WebLLM supports a variety of pre-built models from popular LLM families.

Here's the list of primary models currently available:

Llama Family
- Llama 3
- Llama 2
- Hermes-2-Pro-Llama-3
Phi Family
- Phi 3
- Phi 2
- Phi 1.5
Gemma Family
- Gemma-2B
Mistral Family
- Mistral-7B-v0.3
- Hermes-2-Pro-Mistral-7B
- NeuralHermes-2.5-Mistral-7B
- OpenHermes-2.5-Mistral-7B
Qwen Family (通义千问)
- Qwen2 0.5B
- Qwen2 1.5B
- Qwen2 7B

Need More Models?

Request New Models: Open an issue on the WebLLM GitHub repository.
Custom Models: Follow the Custom Models guide to compile and deploy your own models with WebLLM.

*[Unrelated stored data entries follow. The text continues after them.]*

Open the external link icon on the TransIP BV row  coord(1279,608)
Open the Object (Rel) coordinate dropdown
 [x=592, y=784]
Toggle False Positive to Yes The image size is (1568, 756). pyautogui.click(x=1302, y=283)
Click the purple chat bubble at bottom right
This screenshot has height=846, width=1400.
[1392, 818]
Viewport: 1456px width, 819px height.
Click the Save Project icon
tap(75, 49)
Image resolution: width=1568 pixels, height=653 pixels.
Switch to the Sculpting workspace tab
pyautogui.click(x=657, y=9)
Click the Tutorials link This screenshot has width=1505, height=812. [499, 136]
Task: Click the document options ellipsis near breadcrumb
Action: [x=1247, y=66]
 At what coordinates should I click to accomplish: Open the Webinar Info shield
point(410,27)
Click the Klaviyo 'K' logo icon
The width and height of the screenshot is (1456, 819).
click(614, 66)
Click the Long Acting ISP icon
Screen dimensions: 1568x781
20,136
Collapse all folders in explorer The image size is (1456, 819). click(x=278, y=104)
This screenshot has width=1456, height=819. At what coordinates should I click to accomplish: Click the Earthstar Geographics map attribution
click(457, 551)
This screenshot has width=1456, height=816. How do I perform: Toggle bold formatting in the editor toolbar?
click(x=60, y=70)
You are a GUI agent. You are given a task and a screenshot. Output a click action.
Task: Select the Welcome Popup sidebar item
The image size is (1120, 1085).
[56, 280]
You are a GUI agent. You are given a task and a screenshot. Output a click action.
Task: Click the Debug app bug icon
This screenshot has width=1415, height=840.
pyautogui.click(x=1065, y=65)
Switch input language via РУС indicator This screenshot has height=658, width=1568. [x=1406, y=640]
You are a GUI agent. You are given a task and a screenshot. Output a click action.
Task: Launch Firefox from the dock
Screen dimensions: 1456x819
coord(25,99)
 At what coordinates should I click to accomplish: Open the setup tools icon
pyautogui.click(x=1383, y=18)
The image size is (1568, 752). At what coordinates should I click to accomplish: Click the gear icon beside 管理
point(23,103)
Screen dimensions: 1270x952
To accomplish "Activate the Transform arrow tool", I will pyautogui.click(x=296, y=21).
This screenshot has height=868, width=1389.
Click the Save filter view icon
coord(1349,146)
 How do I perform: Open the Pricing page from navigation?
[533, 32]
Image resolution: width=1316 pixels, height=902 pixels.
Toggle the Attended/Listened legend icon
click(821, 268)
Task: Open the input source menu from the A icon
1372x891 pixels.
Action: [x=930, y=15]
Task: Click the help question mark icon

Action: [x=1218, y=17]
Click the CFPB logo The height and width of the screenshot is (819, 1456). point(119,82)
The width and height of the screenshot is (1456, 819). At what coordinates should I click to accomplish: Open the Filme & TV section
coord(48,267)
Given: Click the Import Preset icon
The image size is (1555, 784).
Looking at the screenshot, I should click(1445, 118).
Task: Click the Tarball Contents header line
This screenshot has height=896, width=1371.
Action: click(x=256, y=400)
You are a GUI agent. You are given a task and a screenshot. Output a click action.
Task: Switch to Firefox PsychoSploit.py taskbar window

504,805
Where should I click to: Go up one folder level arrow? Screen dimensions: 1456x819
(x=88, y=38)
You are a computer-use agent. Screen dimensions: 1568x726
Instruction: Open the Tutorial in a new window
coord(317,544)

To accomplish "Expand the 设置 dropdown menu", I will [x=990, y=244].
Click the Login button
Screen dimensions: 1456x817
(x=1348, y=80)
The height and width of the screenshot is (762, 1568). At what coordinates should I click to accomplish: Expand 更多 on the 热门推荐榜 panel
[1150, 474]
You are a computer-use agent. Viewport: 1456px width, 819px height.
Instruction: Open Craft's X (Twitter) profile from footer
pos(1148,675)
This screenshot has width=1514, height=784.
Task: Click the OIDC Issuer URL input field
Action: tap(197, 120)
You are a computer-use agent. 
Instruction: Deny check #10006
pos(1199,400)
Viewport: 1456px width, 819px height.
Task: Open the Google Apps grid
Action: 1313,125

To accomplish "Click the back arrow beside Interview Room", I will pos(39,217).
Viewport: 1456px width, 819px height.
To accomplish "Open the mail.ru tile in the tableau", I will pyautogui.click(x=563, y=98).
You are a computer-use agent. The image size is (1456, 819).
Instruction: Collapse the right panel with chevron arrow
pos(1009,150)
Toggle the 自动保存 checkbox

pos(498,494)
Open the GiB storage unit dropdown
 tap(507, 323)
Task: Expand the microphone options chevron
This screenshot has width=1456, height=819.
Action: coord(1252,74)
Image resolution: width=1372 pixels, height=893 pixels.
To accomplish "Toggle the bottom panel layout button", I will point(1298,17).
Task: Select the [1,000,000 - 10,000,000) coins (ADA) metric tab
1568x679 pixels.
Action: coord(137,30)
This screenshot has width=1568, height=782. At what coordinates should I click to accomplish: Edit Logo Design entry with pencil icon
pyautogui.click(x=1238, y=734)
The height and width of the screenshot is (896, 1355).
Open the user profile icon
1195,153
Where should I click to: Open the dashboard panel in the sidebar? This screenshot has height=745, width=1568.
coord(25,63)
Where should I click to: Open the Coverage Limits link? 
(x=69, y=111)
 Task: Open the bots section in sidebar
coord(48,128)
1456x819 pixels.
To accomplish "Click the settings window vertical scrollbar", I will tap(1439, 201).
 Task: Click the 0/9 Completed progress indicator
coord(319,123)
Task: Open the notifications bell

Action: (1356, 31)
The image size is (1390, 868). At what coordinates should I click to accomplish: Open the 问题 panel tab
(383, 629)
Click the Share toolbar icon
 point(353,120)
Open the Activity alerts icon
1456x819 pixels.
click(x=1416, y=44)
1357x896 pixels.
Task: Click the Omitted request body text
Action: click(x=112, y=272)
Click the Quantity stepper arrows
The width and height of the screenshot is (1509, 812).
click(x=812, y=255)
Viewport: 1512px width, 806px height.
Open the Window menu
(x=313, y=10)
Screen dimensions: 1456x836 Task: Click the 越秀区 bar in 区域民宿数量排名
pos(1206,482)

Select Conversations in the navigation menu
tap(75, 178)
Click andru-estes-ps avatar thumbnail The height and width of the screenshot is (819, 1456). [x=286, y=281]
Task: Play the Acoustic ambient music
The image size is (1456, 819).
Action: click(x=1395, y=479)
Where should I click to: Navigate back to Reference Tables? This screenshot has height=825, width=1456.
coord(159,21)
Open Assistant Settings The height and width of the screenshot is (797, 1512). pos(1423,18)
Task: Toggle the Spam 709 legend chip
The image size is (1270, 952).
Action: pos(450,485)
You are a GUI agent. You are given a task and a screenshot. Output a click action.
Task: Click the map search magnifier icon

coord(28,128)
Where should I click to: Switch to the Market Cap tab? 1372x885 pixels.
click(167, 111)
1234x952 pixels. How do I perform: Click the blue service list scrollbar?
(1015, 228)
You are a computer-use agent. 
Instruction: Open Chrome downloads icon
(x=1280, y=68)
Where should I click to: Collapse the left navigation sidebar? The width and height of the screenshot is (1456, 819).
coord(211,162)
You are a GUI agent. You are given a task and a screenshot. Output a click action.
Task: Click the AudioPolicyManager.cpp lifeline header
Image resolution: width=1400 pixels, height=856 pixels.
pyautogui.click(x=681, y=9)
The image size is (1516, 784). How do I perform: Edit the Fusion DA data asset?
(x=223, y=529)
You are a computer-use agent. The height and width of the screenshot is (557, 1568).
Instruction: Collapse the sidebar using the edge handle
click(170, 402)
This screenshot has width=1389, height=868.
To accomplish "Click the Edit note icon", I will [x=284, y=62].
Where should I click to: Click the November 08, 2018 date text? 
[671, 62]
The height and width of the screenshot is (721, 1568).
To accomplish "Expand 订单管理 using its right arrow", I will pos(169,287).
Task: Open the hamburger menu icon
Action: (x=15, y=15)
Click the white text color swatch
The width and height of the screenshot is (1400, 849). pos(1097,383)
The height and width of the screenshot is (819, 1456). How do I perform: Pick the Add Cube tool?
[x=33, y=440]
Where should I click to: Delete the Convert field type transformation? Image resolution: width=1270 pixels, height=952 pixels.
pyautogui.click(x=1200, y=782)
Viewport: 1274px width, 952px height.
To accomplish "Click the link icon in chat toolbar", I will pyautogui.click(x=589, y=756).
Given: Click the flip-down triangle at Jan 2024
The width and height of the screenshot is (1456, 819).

For the full list of available models, check the MLC Models page.

How to Get Started

Head over to the Web LLM GitHub repository, where you'll find installation instructions and demos. Ensure your browser supports WebGPU (modern versions of Chrome, Edge, and Firefox are good bets).

This is a game-changer for privacy-focused developers, tech enthusiasts, and anyone who loves keeping things local. Give Web LLM a try and experience the future of AI, right in your browser.